▶ **GOAL**: Revise the listing below, replacing every occurrence of "GUI agent" with "interface agent" and leaving all other text unchanged. Omit the pictures from your reproduction.

▶ **DATA EXCERPTS**:
+-------+

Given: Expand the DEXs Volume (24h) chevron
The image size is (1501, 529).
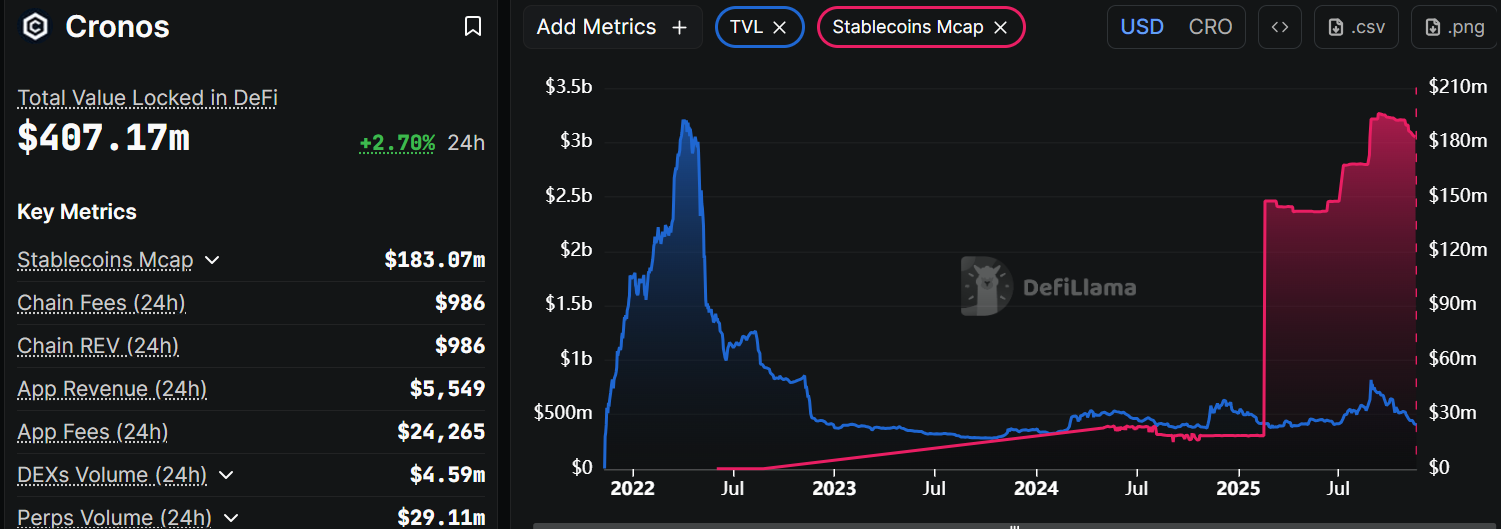Looking at the screenshot, I should click(x=226, y=475).
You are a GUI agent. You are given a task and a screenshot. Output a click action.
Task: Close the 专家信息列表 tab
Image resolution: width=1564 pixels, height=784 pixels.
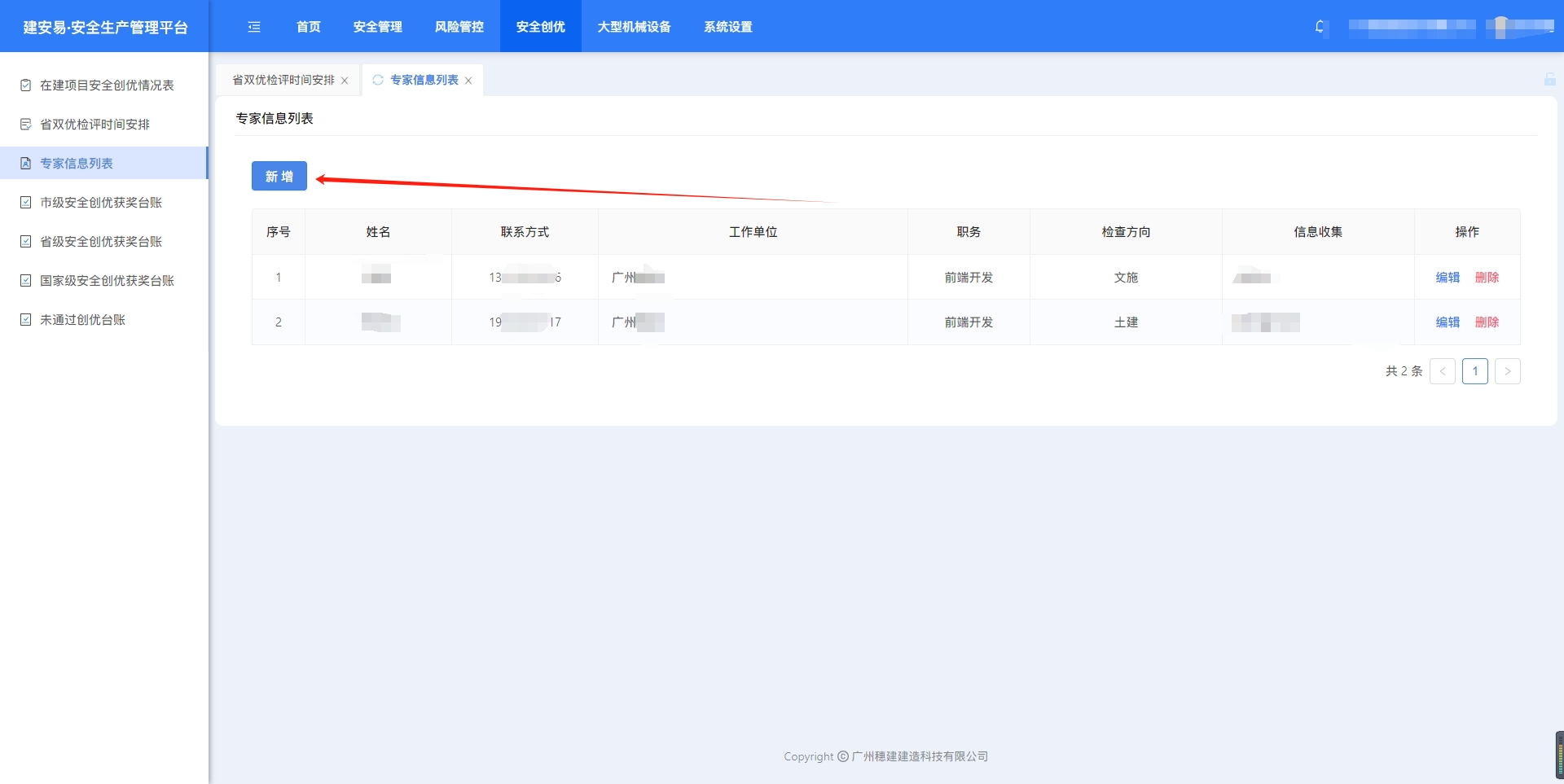click(468, 81)
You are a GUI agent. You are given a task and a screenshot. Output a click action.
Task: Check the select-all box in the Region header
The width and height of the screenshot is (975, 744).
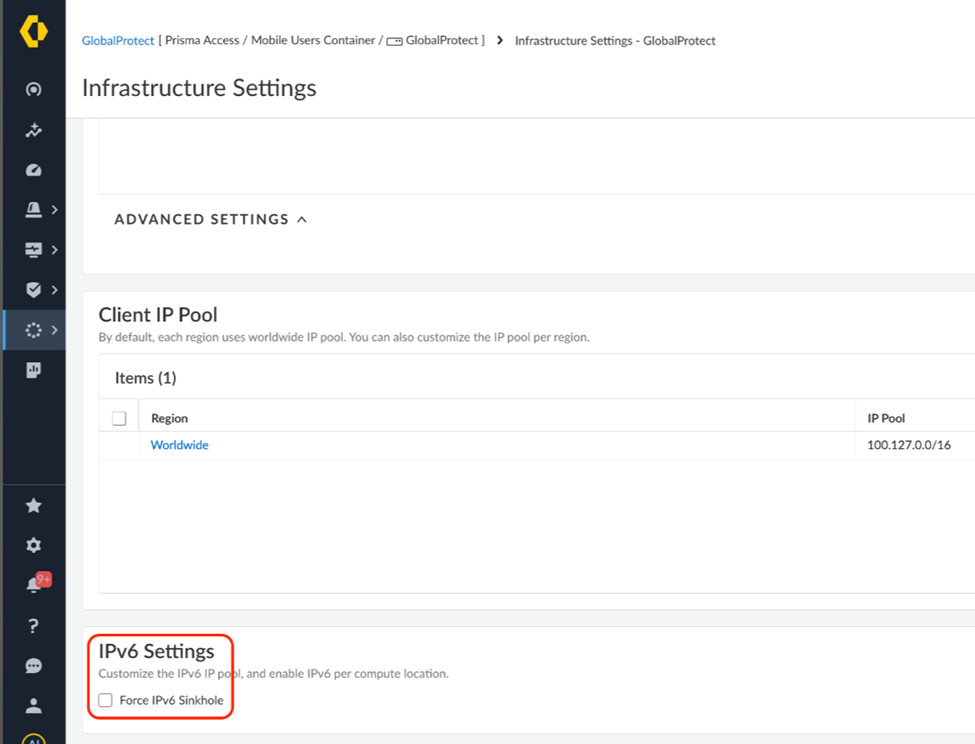coord(119,418)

+-------+

▶ **CORRECT OUTPUT**:
Given: Expand the DEXs Volume (24h) chevron
The image size is (1501, 529).
Looking at the screenshot, I should click(x=226, y=475).
You are a interface agent. You are given a task and a screenshot. Output a click action.
Task: Close the 专家信息列表 tab
Image resolution: width=1564 pixels, height=784 pixels.
click(468, 81)
You are a interface agent. You are given a task and a screenshot. Output a click action.
Task: Check the select-all box in the Region header
The width and height of the screenshot is (975, 744).
coord(119,418)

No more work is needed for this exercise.